### Estratto della pagina
# N acuta?



## morgana

Ciao a tutti!
Qualcuno ha idea di cosa sia la "n" acuta? Esistono consonanti acute in italiano? io non ne so nulla...


----------



## irene.acler

Sinceramente non ne so nulla neanch'io..Questa mi giunge nuova!!


----------



## jester.

Esistono due N in italiano:

"n" e "gn". Non sono sicuro, ma credo che il primo n si chiami "n velare" mentre l'altro si chiama "n palatalizzato".

Spero che questo vi aiuti.


*EDIT: Secondo Wikipedia il primo N è un "n alveolare".*


----------



## Juri

Esatto.Perchè pronunciandolo, la lingua si appoggia sugli alveoli dei denti incisivi.


----------



## itka

Direi che questa "*n*" *alveolare* è la n normale che si trova per esempio nella parola '*N*atale'

La "*n*" *palatalizzata* sarebbe quella di : "a*gn*ello" scritta con due consonanti ma che fa un suono unico : gn

La "*n*" detta "*velare*", normalmente è quello che si trova nelle parole inglese (non so bene come si pronunciano in Italia) parki*ng*, smoking... se usate queste parole... Dovrebbe esistere nei dialetti quando si scrive *'n. *Mi viene in mente la parola "n'dranghetta"  ma ce ne saranno altre ! Non essendo per niente capace di parlare un dialetto, lascio il posto ai madrelingua.

_Acuta ?  mai sentito !_


----------



## Cosol

La _n_ con l'accento acuto non esiste in nessuna lingua a quanto mi risulta.
Comunque esistono piú di _due n_... se si contano anche quelle _assimilate_(preferisco non spiegarlo io).


----------



## jester.

Cosol said:


> La _n_ con l'accento acuto non esiste in nessuna lingua a quanto mi risulta.



La parola "acuta" non significa solo che c'è un accento. Può anche significare che la pronuncia è "acuta". In questo caso "acuto" è un aggetivo.



> Comunque esistono piú di _due n_... se si contano anche quelle _assimilate_(preferisco non spiegarlo io).



Credo sapere a quali N ti referisci. Ti riferisci alla N nella parola "ba*n*ca"?


----------



## irene.acler

jester. said:


> La parola "acuta" non significa solo che c'è un accento. Può anche significare che la pronuncia è "acuta". In questo caso "acuto" è un aggettivo.
> 
> Credo di sapere a quali N ti referisci. Ti riferisci alla N nella parola "ba*n*ca"?

### Blocco dati
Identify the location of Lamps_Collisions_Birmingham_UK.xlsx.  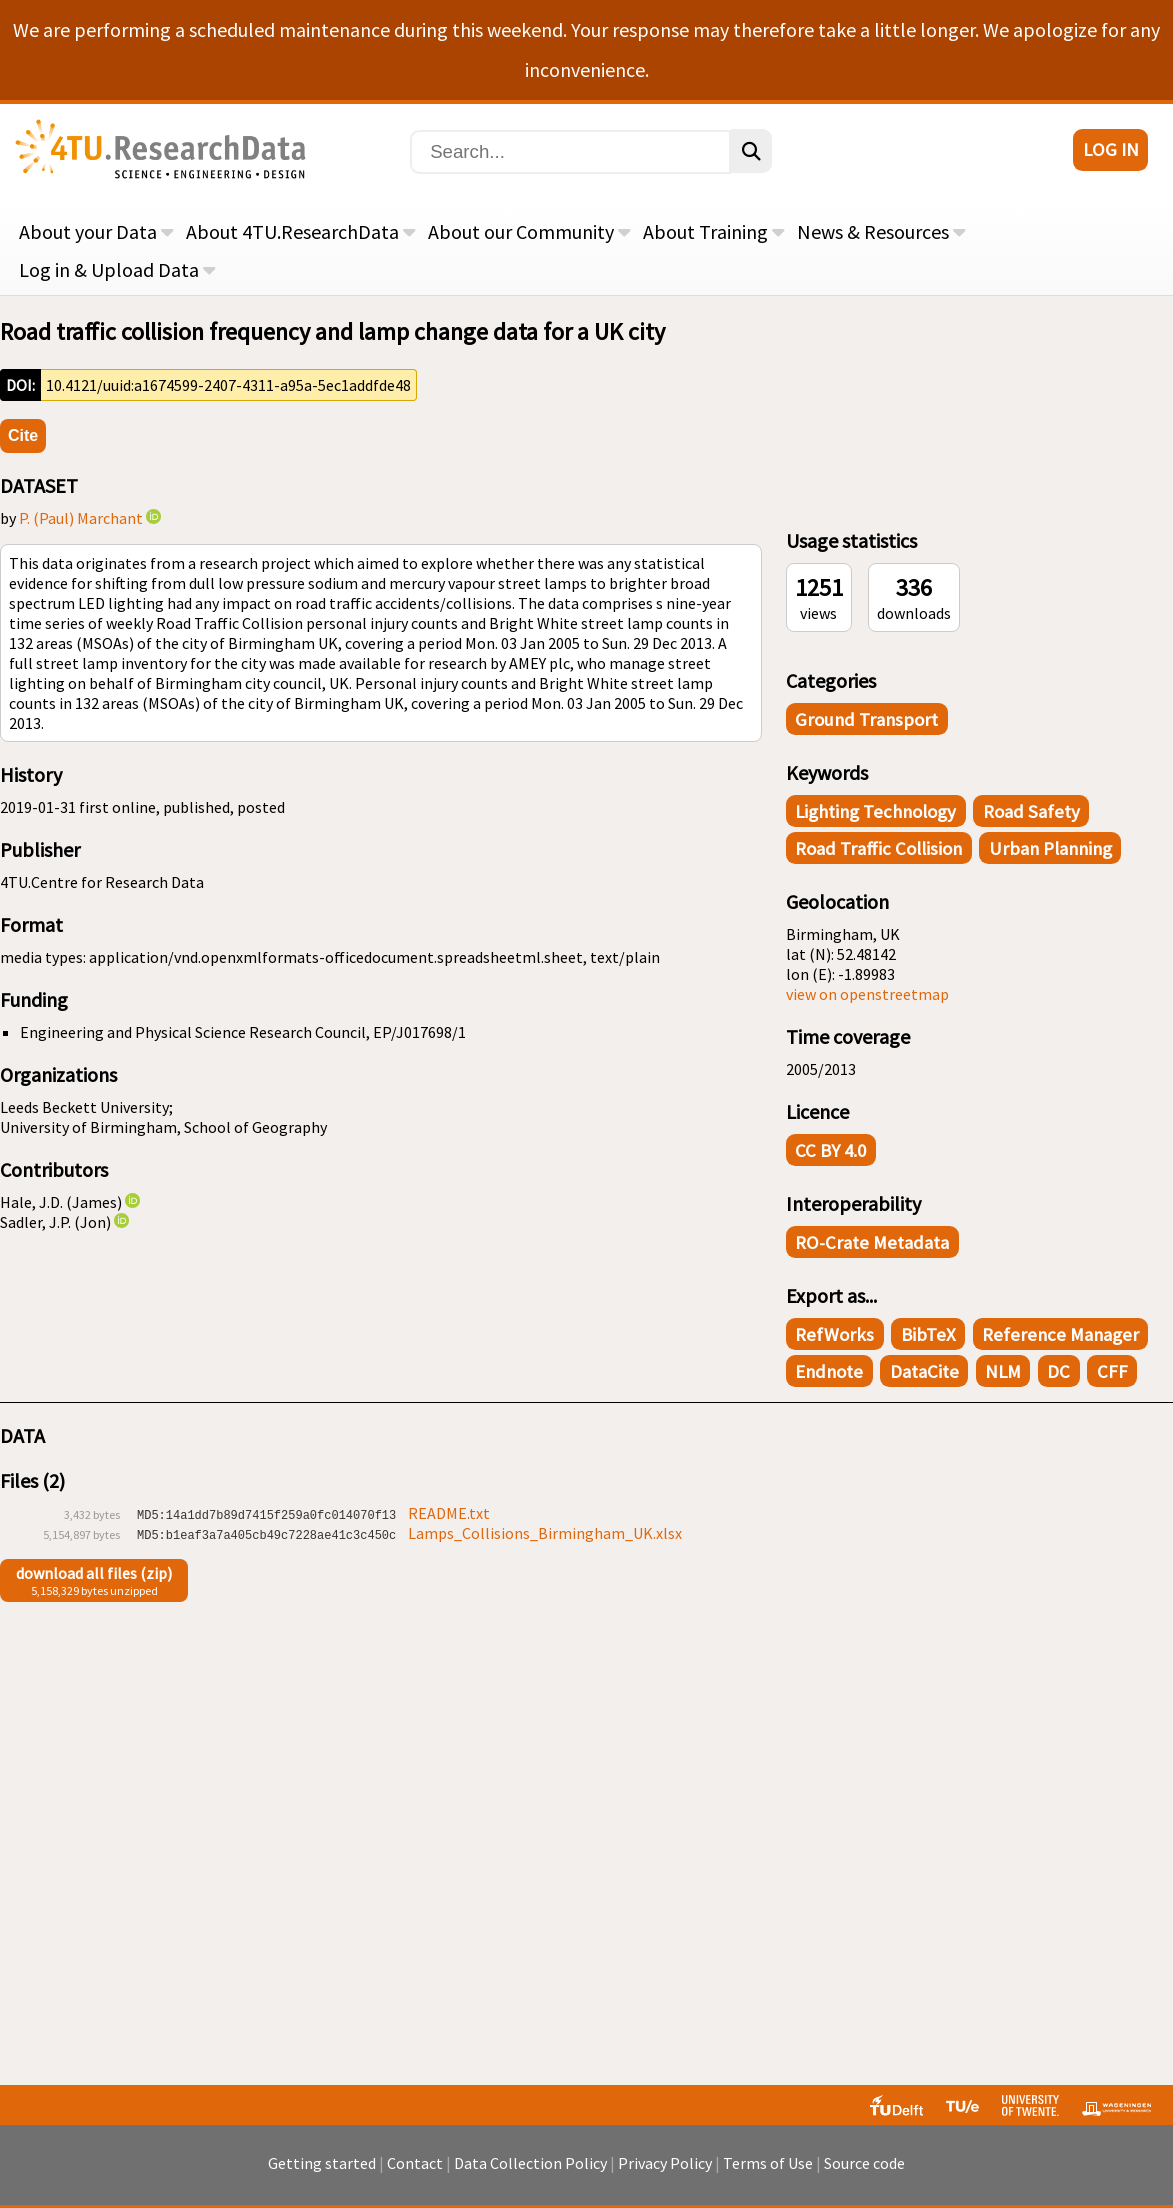
(545, 1533).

### Esercizi da svolgere
**a)** Nella discussione sulla «n» acuta, secondo Juri, dove si appoggia la lingua quando si pronuncia la n alveolare?
**b)** Prosegui la discussione sulla «n» acuta a partire dal punto in cui si ferma.

### Risultati finali
**a)** Sugli alveoli dei denti incisivi.

**b)**
----------



## Cosol

jester. said:


> La parola "acuta" non significa solo che c'è un accento. Può anche significare che la pronuncia è "acuta". In questo caso "acuto" è un aggetivo.


Infatti non ho detto che significa sicuramente _accento acuto_. Ho solo considerato questa la possibilità, dato che molto lettere in alcune lingue prendono l'accento acuto.



jester. said:


> Credo sapere a quali N ti referisci. Ti riferisci alla N nella parola "ba*n*ca"?


Sí... poi c'è anche quella di _infinito_, e non so ce ne sono altre...


----------



## itka

Difatti, io ho dimenticato questa possibilità della "n" dopo una vocale : ba*n*ca, i*n*finite ma a*n*che pu*n*to, pe*n*tola, po*n*te, ecc... (sono abituata a co*n*siderale come vocali nasalizzate... in fra*n*cese !)
Pe*n*so, ma no*n* ne sono sicura, che sono *n velare*... cioè dello stesso tipo che la n delle parole i*n*glese "...-ing". Bisogna che lo co*n*fermi un madrelingua.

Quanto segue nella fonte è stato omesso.